Net Sales reached Ch$123,447 million decreasing 1.1%, explained by the aforementioned reduction in volumes, partially offset by an increase in average income.
Cost of Sales decreased by 0.7%, explained by (i) the lower cost in U.S. Dollars of PET resin and (ii) the positive impact of the appreciation of the Chilean Peso over dollarized costs. This was partially offset by (i) the shift in the mix towards products that carry a higher unit cost and (ii) the greater cost of sugar.
SG&As decreased 2.1%, which is mainly explained by lower labor costs. This was partially offset by greater distribution freight expenses.
The aforementioned effects led to an Operating Income of Ch$12,283 million, 1.2% lower when compared to the previous year.
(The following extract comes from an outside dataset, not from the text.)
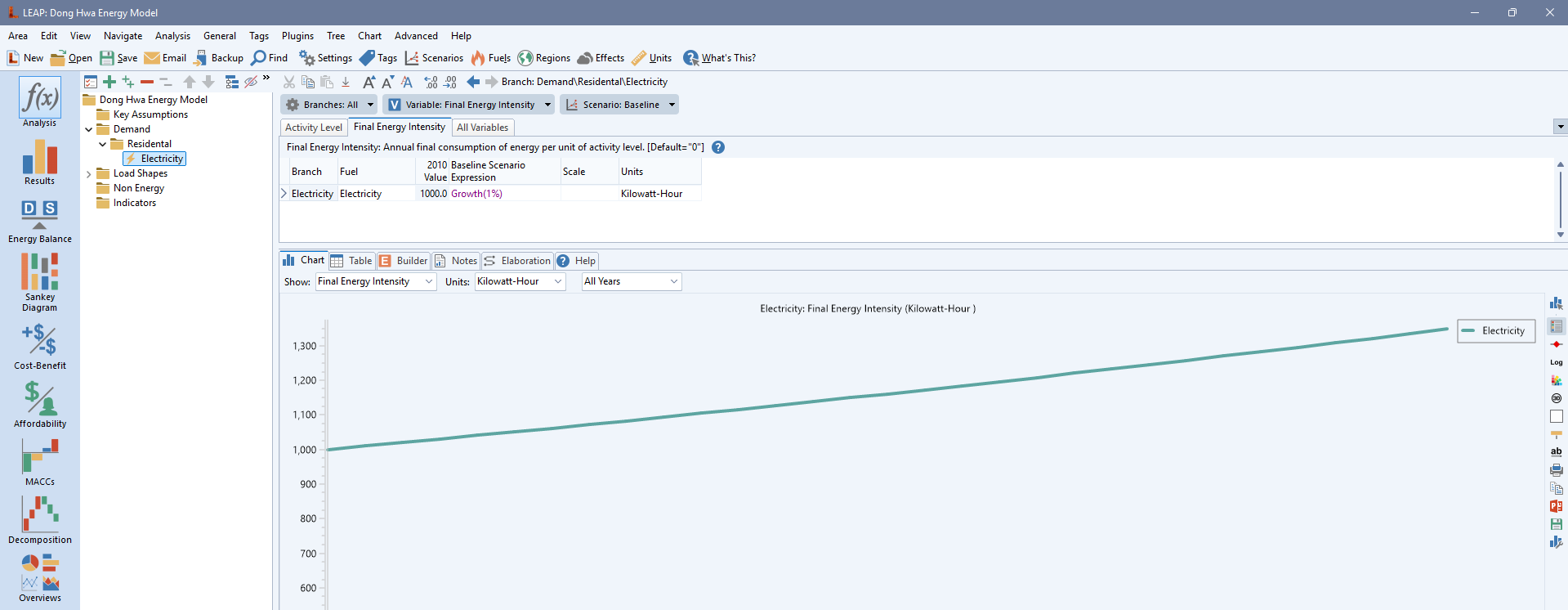The height and width of the screenshot is (610, 1568).
Task: Click the chart background color swatch
Action: click(1556, 416)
Operating Margin was 10.0%.
EBITDA reached Ch$22,963 million, a 1.0% decrease. EBITDA Margin was 18.6%, an expansion of 3 basis points.
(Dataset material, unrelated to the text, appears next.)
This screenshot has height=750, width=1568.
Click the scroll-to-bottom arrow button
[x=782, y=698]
Nine Months ended September 30, 2017 vs. Nine Months ended September 30, 2016
Sales Volume reached 163.8 million unit cases, representing a 0.4% decrease explained by the drop in the soft drinks category and partially offset by the increase of the juices and water categories. Net Sales reached Ch$393,039 million, reflecting a 3.1% growth, explained by the increase in average prices.
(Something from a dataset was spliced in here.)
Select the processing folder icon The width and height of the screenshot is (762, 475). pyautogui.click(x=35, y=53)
Cost of Sales increased 4.2%, which is mainly explained by (i) the shift in the mix towards products that carry a higher unit cost such as juices, waters and others, and (ii) the greater sugar cost. This was partially offset (i) by the appreciation of the Chilean peso which has a positive impact over costs expressed in U.S. Dollars and (ii) by the lower cost in U.S. Dollars of PET resin.
SG&As increased 1.4% which is mainly explained by greater distribution freight expenses.
The foregoing mentioned impacts, led to an Operating Income of Ch$44,299 million, 2.0% higher when compared to the previous year. Operating Margin was 11.3%.
EBITDA amounted to Ch$76,197 million, increasing 2.0%. EBITDA Margin was 19.4%.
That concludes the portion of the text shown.